#### What the exercise asks
Pick out every line in the rows below that contains the string "computer" and copy each one. Case counts.

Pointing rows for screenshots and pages
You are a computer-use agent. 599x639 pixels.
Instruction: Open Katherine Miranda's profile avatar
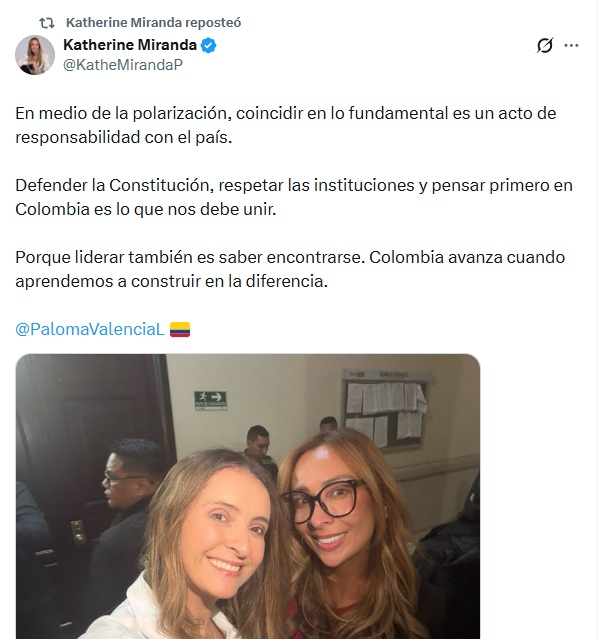point(35,55)
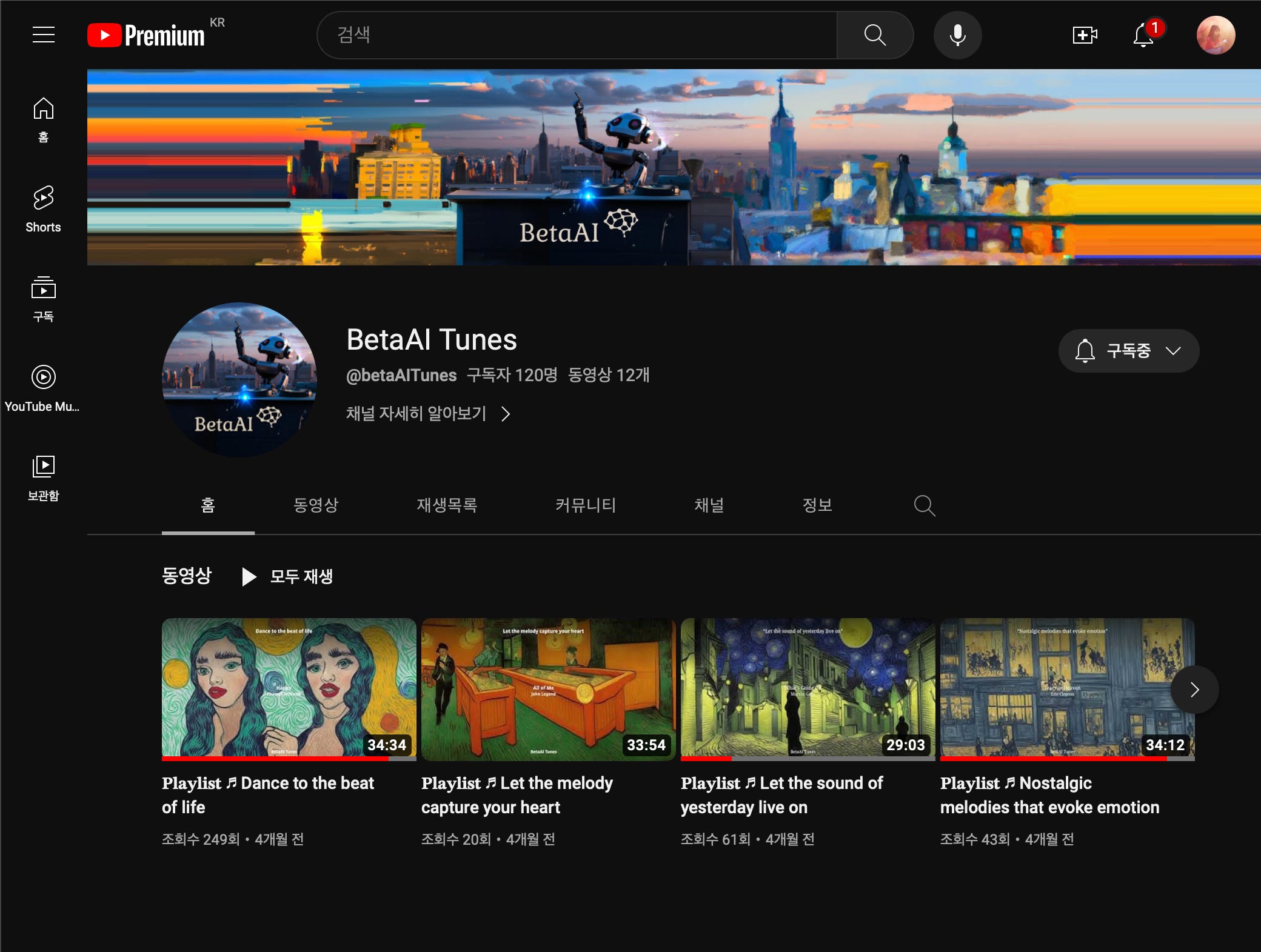Open the create video camera icon

click(1085, 35)
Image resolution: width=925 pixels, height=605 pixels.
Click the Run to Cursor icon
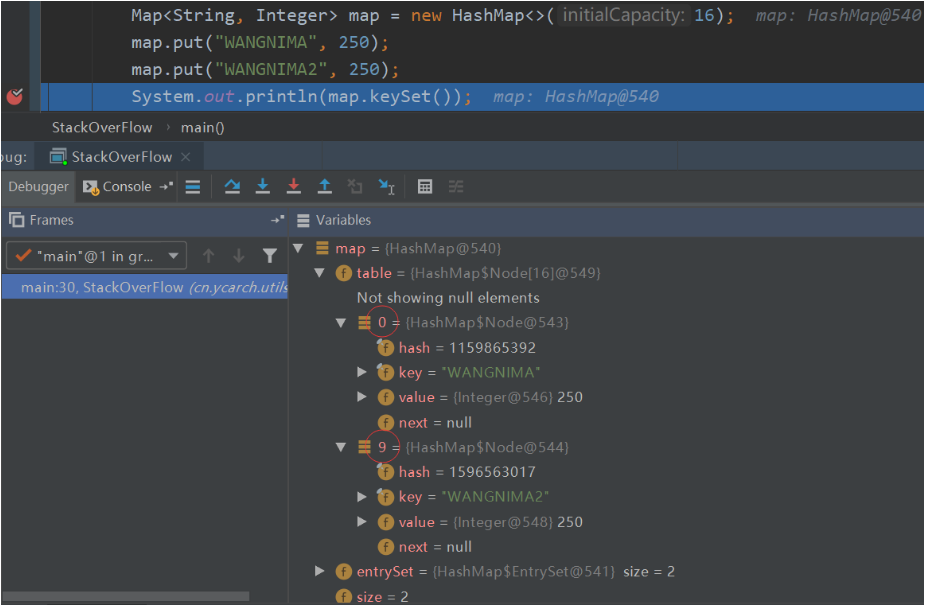(385, 186)
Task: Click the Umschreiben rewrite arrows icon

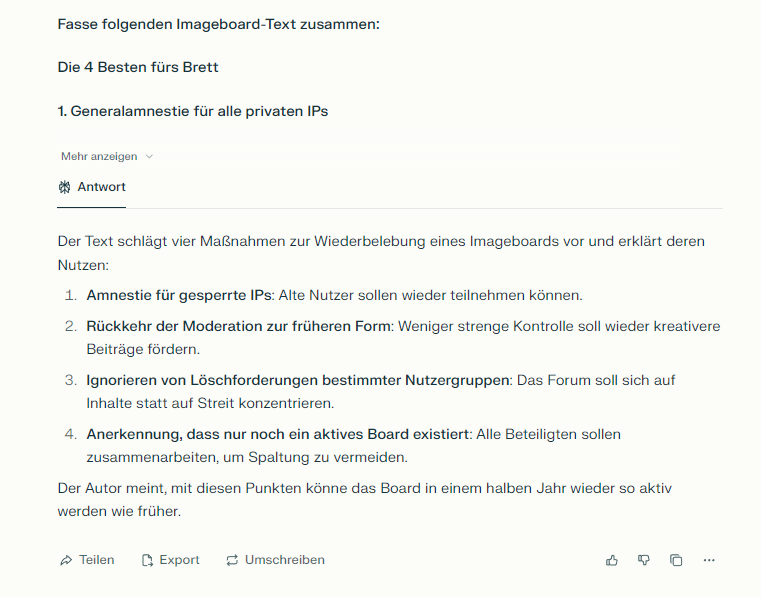Action: 232,560
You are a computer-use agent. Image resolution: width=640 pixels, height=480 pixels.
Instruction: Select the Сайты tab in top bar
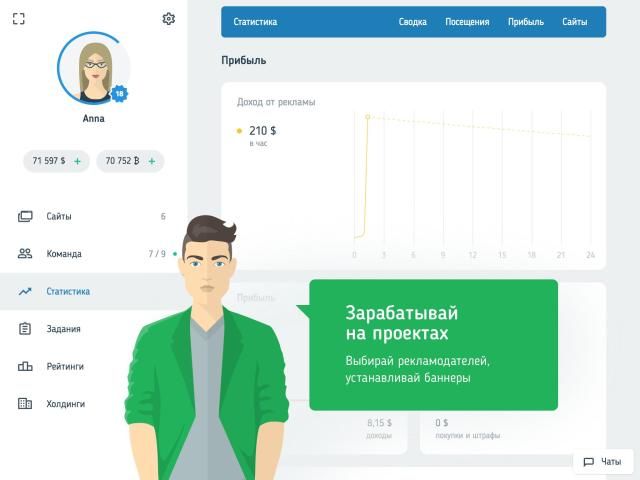[574, 22]
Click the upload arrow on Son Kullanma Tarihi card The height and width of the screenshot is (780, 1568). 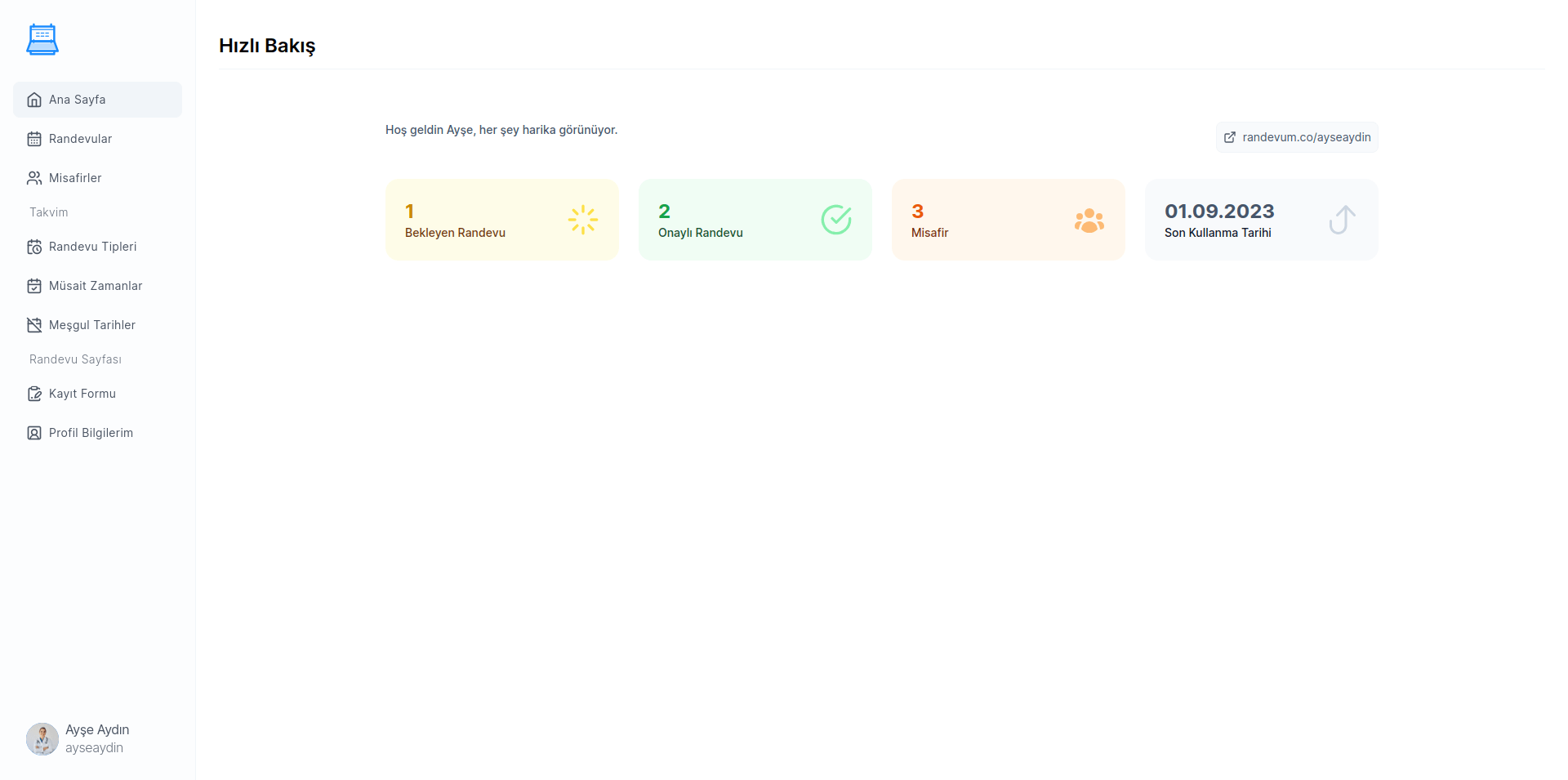click(1342, 219)
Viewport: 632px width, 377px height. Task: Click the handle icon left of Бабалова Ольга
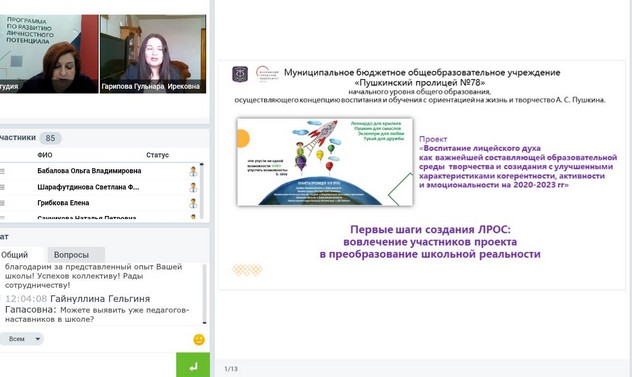(x=2, y=171)
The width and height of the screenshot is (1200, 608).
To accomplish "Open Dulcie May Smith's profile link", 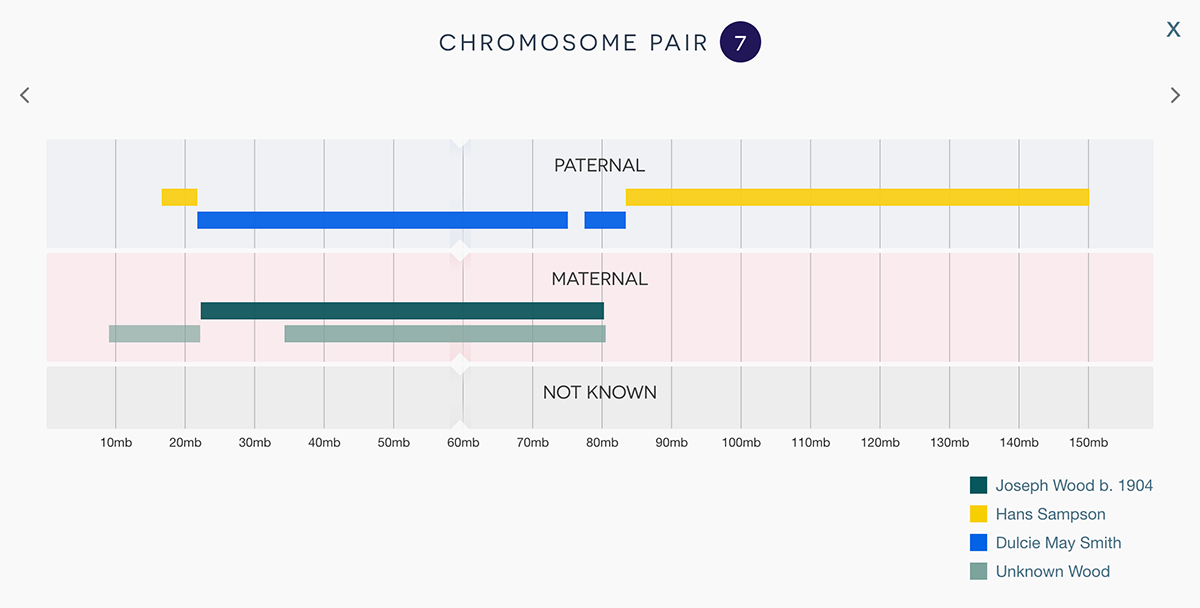I will pos(1059,543).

#### Final answer
You are a computer-use agent. 599x639 pixels.
You are a computer-use agent. Image resolution: width=640 pixels, height=480 pixels.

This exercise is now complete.